SPI with DMA interrupt handling for SPI transfer complete

UFB · ‎2023-02-17

I'm having trouble understanding how the transfer complete interrupt is working.

I have setup SPI using DMA to speed up data transfer to an LCD-display.

The SPI clock is 18MHz, the System clock is 72MHz.

From the book Mastering STM32 my understanding is that the SPI_TX_COMPLETE_CB should be used to signal the completion.

It is also mentioned that the call back for the SPI is taken care of in the DMA Interrupt.

So I have only enabled DMA Interrupts and no SPI Interrupts.
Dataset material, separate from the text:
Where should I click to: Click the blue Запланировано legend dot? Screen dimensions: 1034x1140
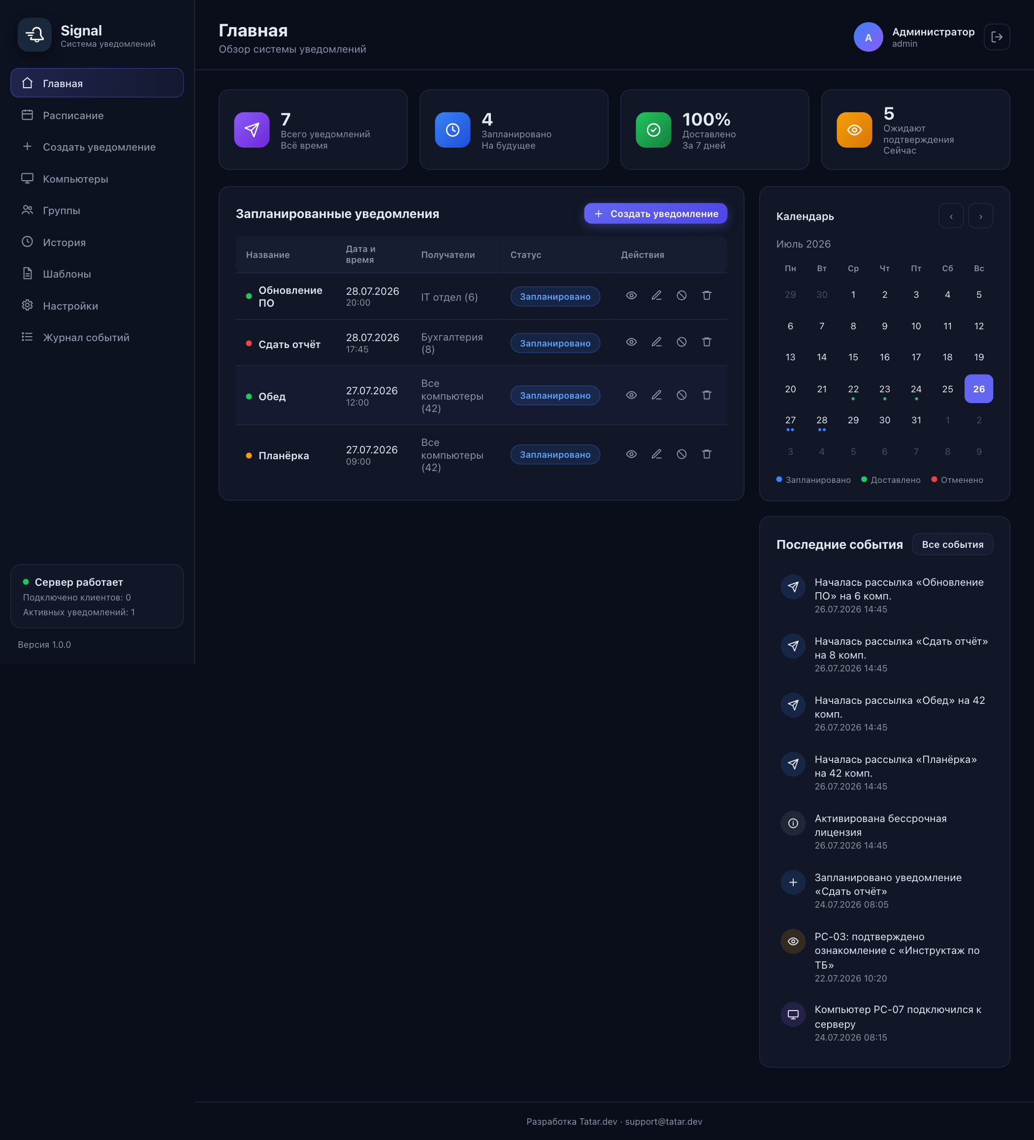coord(779,480)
I have copied large parts of the software and they seem to be using DMA in polling mode.

magenta trace is SPI-CLK

dark blue trace is MOSI/MISO

Here is the main part of the code I am using to produce the scope screendumps:

static void IL9341_WriteData(uint8_t *buff, size_t buff_size)
{
        IL9341_Select();
        IL9341_DC_Set();
        flag=0;
        HAL_SPI_Transmit_DMA(&IL9341_SPI_PORT, buff, buff_size);
 //       while (IL9341_SPI_PORT.hdmatx->State != HAL_DMA_STATE_READY)  <== this does not work
 //          {}
        IL9341_UnSelect();
}
void IL9341_Init(void)
{
 
    memset(disp_buf, 0, sizeof(disp_buf)); // fast way to fill buffer with 0
 
//    HAL_Delay(25);
    IL9341_RST_Clr();
//    HAL_Delay(25);
    IL9341_RST_Set();
//    HAL_Delay(50);
 
 
    IL9341_WriteCommand(IL9341_COLMOD);         //      Set color mode
 
    HAL_GPIO_TogglePin(Test_GPIO_Port, Test_Pin);  // Test pin is yellow trace
    HAL_GPIO_TogglePin(Test_GPIO_Port, Test_Pin);
    IL9341_WriteSmallData(IL9341_COLOR_MODE_16bit);
    IL9341_WriteCommand(0xB2);                              //      Porch control
    HAL_GPIO_TogglePin(Test_GPIO_Port, Test_Pin);
    HAL_GPIO_TogglePin(Test_GPIO_Port, Test_Pin);
 
    {
            uint8_t data[] = {0x0C, 0x0C, 0x00, 0x33, 0x33};
            IL9341_WriteData(data, sizeof(data));
    }
    HAL_GPIO_TogglePin(Test_GPIO_Port, Test_Pin);
    HAL_GPIO_TogglePin(Test_GPIO_Port, Test_Pin);
}
 
void spi_tx_complete() {
 
    HAL_GPIO_TogglePin(Diag_GPIO_Port, Diag_Pin);  // Test pin is light blue trace
    HAL_GPIO_TogglePin(Diag_GPIO_Port, Diag_Pin);
    flag=1;
}
 
int main(void)
{
...
 
  if((HAL_SPI_RegisterCallback(&hspi1,HAL_SPI_TX_COMPLETE_CB_ID,spi_tx_complete)==HAL_ERROR)) {
	  Error_Handler();
  }
while (1)
  {
	  IL9341_Init();
 
  }
}

Using the CubeIDE, I have looked at the code in

Drivers/STM32F1xx_HAL_Driver/Src/stm32f1xx_hal_spi.c

and

Drivers/STM32F1xx_HAL_Driver/Src/stm32f1xx_hal_dma.c

My remaining Questions are:

1) is it correct to register the SPI callback or should I register DMA callback instead?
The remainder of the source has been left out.